Generate versioned migration files without applying them. Use this for production-ready migration workflows.

codabra db generate [options]
OptionDefaultDescription
-p, --provider <name>(all)Only run for this provider
-n, --name <name>"migration"Migration name (Drizzle / Prisma)

codabra db migrate

Apply pending migration files to the database.

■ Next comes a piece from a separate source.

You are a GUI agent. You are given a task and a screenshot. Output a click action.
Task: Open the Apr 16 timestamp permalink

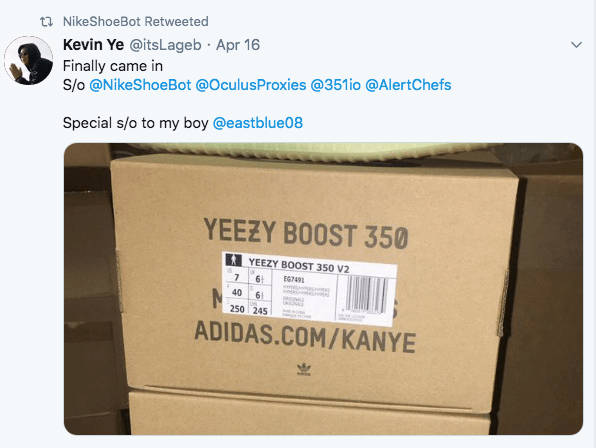pos(238,45)
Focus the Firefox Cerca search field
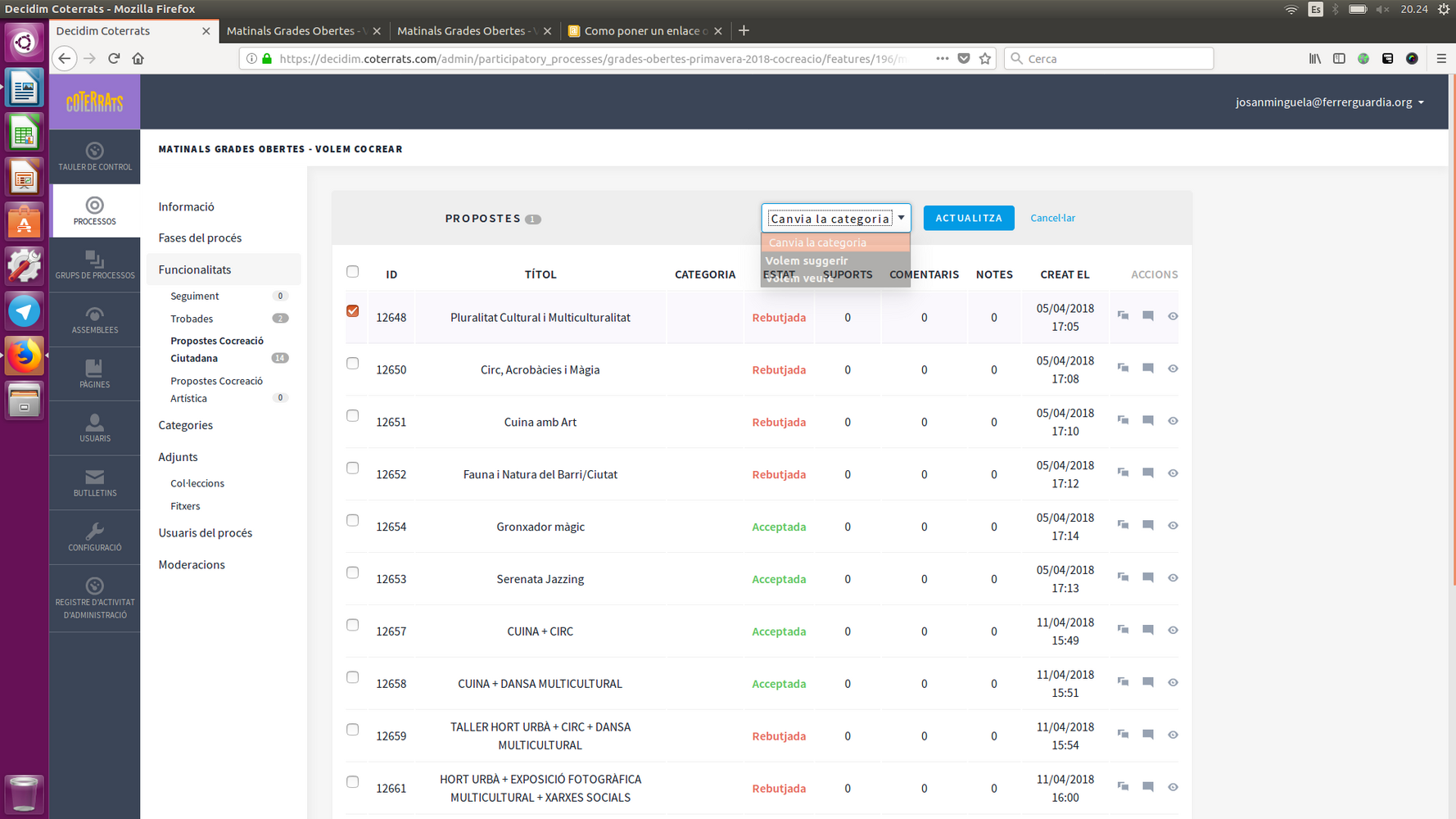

  • Drizzle: runs drizzle-kit migrate.
  • Prisma: runs prisma migrate deploy.
codabra db migrate [options]
OptionDefaultDescription
-p, --provider <name>(all)Only run for this provider

How DATABASE_URL is resolved

For databases that require a connection string (PostgreSQL, MySQL), the commands look for DATABASE_URL in this order:

  1. The current environment (process.env.DATABASE_URL)
  2. The .env.local file in the app directory

If neither is set, the command warns and exits without running. The .env.local file is created automatically by codabra generate if it does not exist, with a pre-filled value matching the Docker dev service credentials.

Examples

# Push schema after changing a model (SQLite — runs automatically via codabra generate)
codabra db push

# Push schema for PostgreSQL (requires DATABASE_URL in .env.local or env)
codabra db push --provider nextjs

# Generate a named migration file
codabra db generate --name add_articles_table

# Apply pending migrations (CI / production)
codabra db migrate

codabra add-provider

Add a new framework provider to an existing Codabra project. This command is interactive — it prompts you to choose a provider, ORM, and database, then:

  1. Updates codabra.json with the new provider entry
  2. Initialises the framework app inside apps/<provider>/
  3. Injects ORM runtime dependencies into the new app's package.json
  4. Runs pnpm install
  5. Generates application files for the new provider
codabra add-provider

Already-configured providers are excluded from the selection list.

Example workflow

# Your project already has nextjs configured.
# Add a second provider:
codabra add-provider

# → Prompts: choose provider, ORM, database
# → Updates codabra.json
# → Scaffolds apps/vuejs/ (or whichever provider)
# → pnpm install
# → codabra generate --provider vuejs

# Then start the new provider's dev server:
codabra dev --provider vuejs

create-codabra

Interactive project scaffolder.

npx create-codabra@latest my-app

Prompts:

  1. Provider selection (arrow keys)
  2. ORM selection
  3. Database selection
  4. Confirmation

Then scaffolds a full Turborepo monorepo with the chosen provider configured in codabra.json.